All applicants for medical assistance from the Melam foundation are met and interviewed before disbursement of any assistance. He personally meets each patient/relative, however large the turnout is. He also provides food on those days to the patients and their relatives.

It is a wholly private activity with no Government funds or public funds or involvement. 48 MP's (both Lok Sabha and Rajya Sabha) from the State of Kerala, 138 MLA's out of 140 from the Kerala Legislative Assembly, and from the border district of Tamil Nadu and Karnataka, and around 18,000 Councilors/Panchayath members in Kerala have already participated in the selection process.

Kurian John Melamparambil's work has resulted in establishing a network of more than 1025 hospitals across the state for providing specialized treatment to the sponsored patients within a 30 days credit period for reimbursement from him.

==Awards and recognitions==

Kurian John Melamparambil has been honoured with several awards and recognitions during his career.

- Padma Shri – 2010
- Outstanding Entrepreneur of the Year 1997 – the Ministry of Commerce and Industry, Government of India.
- Times of India Excellence in Business Award – Times of India Group – 2009
- Outstanding National award in Exports – the Ministry of Commerce and Industry, Government of India – 1993–94, 1994–95, 1995–96 and 1996–97
- Baroda Sun Lifetime Achievement National Award -2015 (Cash award of Rs. 5 lakhs) for excellence in Social Service from Bank of Baroda.

**Dataset records**
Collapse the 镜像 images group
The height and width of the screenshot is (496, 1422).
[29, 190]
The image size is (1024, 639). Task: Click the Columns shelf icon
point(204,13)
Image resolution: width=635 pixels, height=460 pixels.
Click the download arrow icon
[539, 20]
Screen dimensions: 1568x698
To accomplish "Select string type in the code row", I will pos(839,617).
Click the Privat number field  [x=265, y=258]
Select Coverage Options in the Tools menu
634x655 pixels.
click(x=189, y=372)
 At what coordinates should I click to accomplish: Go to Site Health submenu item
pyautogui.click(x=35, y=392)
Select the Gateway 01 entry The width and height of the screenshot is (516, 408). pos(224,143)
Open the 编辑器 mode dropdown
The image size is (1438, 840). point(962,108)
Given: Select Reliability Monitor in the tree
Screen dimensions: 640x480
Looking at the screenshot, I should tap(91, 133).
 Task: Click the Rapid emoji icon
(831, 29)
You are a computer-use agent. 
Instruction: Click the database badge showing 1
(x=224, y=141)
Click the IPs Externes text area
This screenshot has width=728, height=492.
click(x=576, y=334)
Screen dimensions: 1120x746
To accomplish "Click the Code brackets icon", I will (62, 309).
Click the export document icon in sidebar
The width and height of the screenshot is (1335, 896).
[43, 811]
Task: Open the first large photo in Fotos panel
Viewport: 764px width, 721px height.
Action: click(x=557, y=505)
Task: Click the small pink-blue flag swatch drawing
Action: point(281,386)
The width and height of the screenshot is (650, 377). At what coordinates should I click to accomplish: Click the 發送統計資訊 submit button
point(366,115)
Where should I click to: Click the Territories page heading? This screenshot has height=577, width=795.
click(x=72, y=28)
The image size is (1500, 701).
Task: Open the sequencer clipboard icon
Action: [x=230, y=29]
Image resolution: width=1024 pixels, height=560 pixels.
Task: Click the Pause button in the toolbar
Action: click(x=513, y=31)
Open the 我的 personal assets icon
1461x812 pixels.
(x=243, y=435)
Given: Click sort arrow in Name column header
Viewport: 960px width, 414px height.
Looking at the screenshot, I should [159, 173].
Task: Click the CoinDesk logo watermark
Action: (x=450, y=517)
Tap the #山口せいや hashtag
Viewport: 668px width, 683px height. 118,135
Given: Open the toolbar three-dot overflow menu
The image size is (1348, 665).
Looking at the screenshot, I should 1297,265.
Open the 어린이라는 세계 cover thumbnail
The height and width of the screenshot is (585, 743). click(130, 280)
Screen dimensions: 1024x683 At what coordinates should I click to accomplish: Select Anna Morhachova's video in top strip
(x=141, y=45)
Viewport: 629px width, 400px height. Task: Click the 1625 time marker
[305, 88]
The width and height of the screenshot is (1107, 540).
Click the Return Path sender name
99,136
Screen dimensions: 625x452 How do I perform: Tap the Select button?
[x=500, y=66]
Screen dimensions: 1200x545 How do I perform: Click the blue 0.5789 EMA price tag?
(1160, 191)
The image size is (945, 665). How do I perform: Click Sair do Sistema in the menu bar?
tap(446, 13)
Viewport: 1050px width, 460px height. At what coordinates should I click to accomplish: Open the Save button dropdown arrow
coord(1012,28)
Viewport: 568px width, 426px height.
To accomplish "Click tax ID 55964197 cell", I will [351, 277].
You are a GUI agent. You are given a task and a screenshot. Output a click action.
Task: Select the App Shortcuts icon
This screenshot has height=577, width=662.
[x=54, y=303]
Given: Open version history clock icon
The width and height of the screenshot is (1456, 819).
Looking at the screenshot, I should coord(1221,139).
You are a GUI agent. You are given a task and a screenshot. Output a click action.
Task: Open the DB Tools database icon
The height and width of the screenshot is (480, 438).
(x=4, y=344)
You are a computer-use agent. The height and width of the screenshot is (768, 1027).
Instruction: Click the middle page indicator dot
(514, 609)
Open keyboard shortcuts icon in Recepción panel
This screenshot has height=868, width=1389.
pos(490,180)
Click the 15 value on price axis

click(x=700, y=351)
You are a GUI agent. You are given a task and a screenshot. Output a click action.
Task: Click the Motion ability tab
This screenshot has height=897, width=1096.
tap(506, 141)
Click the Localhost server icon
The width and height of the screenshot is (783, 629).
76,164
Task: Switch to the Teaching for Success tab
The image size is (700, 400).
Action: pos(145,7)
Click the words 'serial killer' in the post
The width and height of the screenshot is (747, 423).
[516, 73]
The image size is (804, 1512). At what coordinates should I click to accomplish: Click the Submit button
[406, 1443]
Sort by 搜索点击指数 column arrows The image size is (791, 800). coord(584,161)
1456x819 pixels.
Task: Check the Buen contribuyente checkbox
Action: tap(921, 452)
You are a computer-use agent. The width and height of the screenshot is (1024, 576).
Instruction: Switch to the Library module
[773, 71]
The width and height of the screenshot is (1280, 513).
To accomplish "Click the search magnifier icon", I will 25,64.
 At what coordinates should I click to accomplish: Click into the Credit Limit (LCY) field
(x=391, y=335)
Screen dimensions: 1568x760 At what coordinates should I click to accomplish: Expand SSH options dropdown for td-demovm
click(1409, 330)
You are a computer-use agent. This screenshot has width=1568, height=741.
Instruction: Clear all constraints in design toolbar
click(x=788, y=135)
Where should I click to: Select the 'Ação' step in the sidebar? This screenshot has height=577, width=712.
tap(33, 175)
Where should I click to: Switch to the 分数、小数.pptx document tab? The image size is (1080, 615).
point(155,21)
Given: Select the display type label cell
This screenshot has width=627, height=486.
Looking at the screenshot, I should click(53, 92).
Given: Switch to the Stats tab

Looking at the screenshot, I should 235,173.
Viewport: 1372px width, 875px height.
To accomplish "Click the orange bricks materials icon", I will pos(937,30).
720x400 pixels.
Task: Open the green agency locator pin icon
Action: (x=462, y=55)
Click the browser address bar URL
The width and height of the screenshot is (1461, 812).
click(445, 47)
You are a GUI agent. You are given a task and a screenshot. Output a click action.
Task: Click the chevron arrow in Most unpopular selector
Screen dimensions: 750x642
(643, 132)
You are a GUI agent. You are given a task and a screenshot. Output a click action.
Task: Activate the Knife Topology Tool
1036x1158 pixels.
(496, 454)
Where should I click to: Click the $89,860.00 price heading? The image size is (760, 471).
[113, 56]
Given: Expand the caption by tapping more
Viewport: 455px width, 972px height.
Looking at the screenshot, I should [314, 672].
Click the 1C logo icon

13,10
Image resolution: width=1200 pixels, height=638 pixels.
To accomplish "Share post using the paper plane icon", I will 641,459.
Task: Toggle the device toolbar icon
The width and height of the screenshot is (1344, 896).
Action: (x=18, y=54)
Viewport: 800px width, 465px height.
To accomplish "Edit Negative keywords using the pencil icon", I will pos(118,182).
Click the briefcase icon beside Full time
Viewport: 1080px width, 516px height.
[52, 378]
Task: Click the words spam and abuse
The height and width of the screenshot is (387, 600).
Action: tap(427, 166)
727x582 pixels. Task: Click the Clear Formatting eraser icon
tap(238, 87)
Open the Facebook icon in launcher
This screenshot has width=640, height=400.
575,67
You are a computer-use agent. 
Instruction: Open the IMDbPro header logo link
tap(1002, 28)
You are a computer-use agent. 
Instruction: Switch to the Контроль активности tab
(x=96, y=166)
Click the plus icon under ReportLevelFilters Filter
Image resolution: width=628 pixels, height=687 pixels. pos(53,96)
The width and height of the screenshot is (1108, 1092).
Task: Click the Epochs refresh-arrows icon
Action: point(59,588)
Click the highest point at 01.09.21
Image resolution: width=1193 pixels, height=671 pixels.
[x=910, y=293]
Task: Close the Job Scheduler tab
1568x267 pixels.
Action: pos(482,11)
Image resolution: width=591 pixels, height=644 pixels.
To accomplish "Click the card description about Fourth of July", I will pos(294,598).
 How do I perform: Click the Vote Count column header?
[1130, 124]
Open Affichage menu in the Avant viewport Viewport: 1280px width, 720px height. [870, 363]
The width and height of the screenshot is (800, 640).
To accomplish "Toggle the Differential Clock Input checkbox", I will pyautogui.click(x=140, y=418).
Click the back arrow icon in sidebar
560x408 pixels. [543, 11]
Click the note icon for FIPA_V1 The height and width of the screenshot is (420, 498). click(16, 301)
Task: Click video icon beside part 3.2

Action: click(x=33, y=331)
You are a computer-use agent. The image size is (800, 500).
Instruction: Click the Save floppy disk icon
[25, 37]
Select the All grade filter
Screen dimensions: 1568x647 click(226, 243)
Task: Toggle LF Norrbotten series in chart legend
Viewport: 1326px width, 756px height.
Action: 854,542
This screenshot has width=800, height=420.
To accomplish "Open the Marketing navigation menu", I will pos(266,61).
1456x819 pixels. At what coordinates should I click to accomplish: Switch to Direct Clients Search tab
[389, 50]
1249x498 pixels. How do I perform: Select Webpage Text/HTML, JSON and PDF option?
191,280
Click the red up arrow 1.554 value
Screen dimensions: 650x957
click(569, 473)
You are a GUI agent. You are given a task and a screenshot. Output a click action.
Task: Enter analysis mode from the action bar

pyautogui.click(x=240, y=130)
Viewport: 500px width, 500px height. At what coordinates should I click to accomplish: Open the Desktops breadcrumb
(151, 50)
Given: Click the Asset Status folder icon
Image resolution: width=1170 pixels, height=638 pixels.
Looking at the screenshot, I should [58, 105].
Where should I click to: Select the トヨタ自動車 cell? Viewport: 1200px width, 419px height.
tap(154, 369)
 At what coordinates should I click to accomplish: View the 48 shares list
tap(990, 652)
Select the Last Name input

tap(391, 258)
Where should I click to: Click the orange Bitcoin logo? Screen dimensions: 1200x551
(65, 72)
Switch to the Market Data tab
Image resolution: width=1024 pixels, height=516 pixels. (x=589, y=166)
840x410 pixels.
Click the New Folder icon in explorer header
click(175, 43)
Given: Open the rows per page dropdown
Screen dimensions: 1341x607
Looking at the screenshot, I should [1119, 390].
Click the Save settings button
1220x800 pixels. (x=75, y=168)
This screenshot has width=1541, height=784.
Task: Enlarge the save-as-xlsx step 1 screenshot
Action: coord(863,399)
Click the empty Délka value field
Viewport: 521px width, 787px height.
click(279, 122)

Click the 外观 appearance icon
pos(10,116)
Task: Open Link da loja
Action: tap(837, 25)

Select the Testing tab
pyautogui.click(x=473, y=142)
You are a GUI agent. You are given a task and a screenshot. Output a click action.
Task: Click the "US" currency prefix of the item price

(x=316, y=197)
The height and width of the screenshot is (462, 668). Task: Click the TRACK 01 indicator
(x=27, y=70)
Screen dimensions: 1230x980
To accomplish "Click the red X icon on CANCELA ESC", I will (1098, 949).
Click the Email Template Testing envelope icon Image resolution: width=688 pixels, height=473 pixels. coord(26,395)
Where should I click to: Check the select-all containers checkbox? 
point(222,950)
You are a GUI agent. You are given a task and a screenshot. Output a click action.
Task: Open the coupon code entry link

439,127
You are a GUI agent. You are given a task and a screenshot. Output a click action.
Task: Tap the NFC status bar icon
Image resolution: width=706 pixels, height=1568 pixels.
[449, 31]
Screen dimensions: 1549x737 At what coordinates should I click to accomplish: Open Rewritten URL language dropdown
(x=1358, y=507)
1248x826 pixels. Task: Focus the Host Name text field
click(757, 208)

**Study questions**
A - According to the passage about Kurian John Melamparambil, what credit period do the network hospitals get for reimbursement?
B - Repeat word for word the stretch of the passage about Kurian John Melamparambil from "Kurian John Melamparambil has" through "Government of India.".
C - Carry on the passage about Kurian John Melamparambil from the point where it stops.

**Expected responses**
A - A 30-day credit period.

B -
Kurian John Melamparambil has been honoured with several awards and recognitions during his career.

- Padma Shri – 2010
- Outstanding Entrepreneur of the Year 1997 – the Ministry of Commerce and Industry, Government of India.

C -
- For the Sake of Honor Award – the Rotary Club International – 2011
- Personality Brand of Kerala Award 2019 instituted by Samrambham Business Magazine
- Bright Star Recognition Award 2020 from Kidney Warriors Foundation and Kerala Kidney Foundation
- Dr. B. R. Ambedkar Healthcare Excellence Award 2020, Karnataka for the outstanding service in the field of Healthcare
- Award of Excellence 2020 from Global Kidney Foundation, UK for dedicated service to poor patients
- Goldstar Millennium Award – Global Economic Council, New Delhi
- Rashtriya Ratan Award – 1999
- Outstanding Entrepreneur of the Year – 1998 – Berchmans Institute of Management Studies, M G University, Kottayam, Kerala
- Gold Star Award – The Institute of Economic Studies, New Delhi – 1994
- Bharat Vikas Excellence Award – the Council for National Development, New Delhi – 1997
- Niryat Ratan Award – Indian Council for Small and Medium Exporters, New Delhi – 1994
- Udyog Ratna Award – the Institute of Economic Studies, New Delhi.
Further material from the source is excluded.